The nurse, who didn’t think one of the door’s to the ER was locked, looked anyway and found it locked.

It’s the pivotal moment, as Laura has been unconscious less than three minutes. It has been possibly less than two minutes since her heart stopped beating. The odds were still strong she could have been saved, if only Nurse X walked a few feet to find Laura on that bench.

But Nurse X did not do that.

On the surveillance video, you see Nurse X take one step outside the ambulance-access door, going no further than an arm’s reach from it. In the predawn darkness, Nurse X cranes her neck a bit to see, but she doesn’t spot Laura on the bench, which is almost straight ahead of where she’s looking, albeit in a shadow.

There were only two entrances, within 100 feet of each other, that could have led to the emergency room.

But Nurse X never strayed from the sliding door, as if she were afraid it would close on her.

The nurse told police she didn’t see anybody outside the door. Three minutes later, retracing Laura’s steps, firefighters found her.

By then it was too late.

A police officer’s incident report says he ran to the ER for help.

“I ran inside and no one was at the security desk. I ran to the entrance of the Emergency Room and looked inside the windows and did not see anyone. I started to bang on the glass with my ring and from in the back I heard someone yell, ‘Relax’ in a very [annoyed] tone, and then as she turned the corner and saw me she said, ‘Take it easy’ in that same annoyed tone.

I was standing there in full uniform and could not believe the attitude on this woman. I said, ‘Are you kidding me, the firefighters are working on someone on the sidewalk and need help and a stretcher.’”

DeMarco writes that when he made it to the hospital, nobody told him the correct story of where his wife was found.

No one said anything days or even weeks later, after he’d penned his tribute to the nurses.

I am not going to sue the Somerville police or fire departments, or the State 911 Department — nor can I, as state laws grant them powerful immunity regarding 911 response errors.
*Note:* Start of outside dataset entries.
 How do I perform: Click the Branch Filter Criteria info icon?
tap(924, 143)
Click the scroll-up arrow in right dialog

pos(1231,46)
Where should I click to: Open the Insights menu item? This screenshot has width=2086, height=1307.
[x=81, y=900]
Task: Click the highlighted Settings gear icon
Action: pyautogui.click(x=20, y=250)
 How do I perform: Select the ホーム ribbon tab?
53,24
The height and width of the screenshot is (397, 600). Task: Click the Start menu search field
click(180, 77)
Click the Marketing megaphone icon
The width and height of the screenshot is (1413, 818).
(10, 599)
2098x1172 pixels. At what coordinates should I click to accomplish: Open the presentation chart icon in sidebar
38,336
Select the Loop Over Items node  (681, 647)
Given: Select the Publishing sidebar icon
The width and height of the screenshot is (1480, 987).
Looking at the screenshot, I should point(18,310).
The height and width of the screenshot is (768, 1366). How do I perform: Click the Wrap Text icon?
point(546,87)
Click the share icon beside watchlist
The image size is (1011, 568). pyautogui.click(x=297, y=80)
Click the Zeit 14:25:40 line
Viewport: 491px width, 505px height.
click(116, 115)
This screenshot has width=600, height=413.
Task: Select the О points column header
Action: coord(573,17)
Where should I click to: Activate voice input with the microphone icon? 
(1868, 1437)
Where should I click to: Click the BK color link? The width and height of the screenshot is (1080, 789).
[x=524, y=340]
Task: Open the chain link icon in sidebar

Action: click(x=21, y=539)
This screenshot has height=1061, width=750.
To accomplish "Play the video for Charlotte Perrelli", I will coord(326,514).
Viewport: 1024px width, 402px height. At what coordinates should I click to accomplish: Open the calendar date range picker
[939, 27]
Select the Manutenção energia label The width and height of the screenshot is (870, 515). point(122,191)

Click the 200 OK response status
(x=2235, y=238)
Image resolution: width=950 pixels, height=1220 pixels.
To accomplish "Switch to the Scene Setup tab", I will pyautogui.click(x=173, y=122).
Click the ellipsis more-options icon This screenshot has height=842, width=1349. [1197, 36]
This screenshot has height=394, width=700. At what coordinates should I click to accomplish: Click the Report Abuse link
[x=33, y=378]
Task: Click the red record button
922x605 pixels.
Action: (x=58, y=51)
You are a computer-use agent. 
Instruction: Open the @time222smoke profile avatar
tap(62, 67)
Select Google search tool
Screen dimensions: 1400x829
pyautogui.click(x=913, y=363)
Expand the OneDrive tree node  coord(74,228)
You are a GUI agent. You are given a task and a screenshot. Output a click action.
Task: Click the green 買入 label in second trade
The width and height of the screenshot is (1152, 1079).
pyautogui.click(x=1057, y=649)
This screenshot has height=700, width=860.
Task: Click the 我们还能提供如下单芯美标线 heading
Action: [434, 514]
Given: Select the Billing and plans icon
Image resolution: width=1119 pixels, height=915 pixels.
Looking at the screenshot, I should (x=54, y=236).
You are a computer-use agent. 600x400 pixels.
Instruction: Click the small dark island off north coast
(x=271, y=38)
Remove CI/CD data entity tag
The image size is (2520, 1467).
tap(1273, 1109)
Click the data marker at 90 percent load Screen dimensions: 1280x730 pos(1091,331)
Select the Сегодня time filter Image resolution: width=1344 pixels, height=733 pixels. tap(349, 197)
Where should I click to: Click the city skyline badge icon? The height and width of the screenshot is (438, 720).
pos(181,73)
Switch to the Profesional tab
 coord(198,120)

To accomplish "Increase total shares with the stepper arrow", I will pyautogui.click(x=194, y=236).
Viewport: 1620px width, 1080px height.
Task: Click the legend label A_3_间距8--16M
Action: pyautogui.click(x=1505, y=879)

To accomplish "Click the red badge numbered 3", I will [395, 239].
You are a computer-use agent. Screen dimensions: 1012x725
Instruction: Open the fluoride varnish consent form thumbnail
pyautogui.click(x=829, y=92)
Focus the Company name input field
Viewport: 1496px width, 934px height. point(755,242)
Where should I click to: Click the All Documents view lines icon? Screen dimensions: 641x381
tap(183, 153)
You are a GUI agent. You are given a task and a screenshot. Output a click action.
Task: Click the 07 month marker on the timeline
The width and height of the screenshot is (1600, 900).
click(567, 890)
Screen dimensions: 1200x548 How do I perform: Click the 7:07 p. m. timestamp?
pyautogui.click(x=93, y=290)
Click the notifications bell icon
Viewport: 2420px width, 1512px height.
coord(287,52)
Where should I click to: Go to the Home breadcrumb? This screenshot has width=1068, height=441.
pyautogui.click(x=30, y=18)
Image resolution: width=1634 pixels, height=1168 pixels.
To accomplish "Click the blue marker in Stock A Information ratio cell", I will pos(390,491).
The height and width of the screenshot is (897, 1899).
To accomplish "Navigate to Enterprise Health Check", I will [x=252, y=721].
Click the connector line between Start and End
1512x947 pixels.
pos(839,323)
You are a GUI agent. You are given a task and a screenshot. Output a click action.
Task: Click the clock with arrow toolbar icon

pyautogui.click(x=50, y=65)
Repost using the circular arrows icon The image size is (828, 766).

But the mistakes made in the transferring of information between emergency responders that morning also dictated Laura’s fate.

I hope emergency operators and dispatchers who read this story learn from those grave mistakes, make efforts to react with greater urgency to asthmatic callers, and establish protocols for reaching out not just to ambulance companies, but to the nearest possible source of help when that’s the best chance someone has of surviving.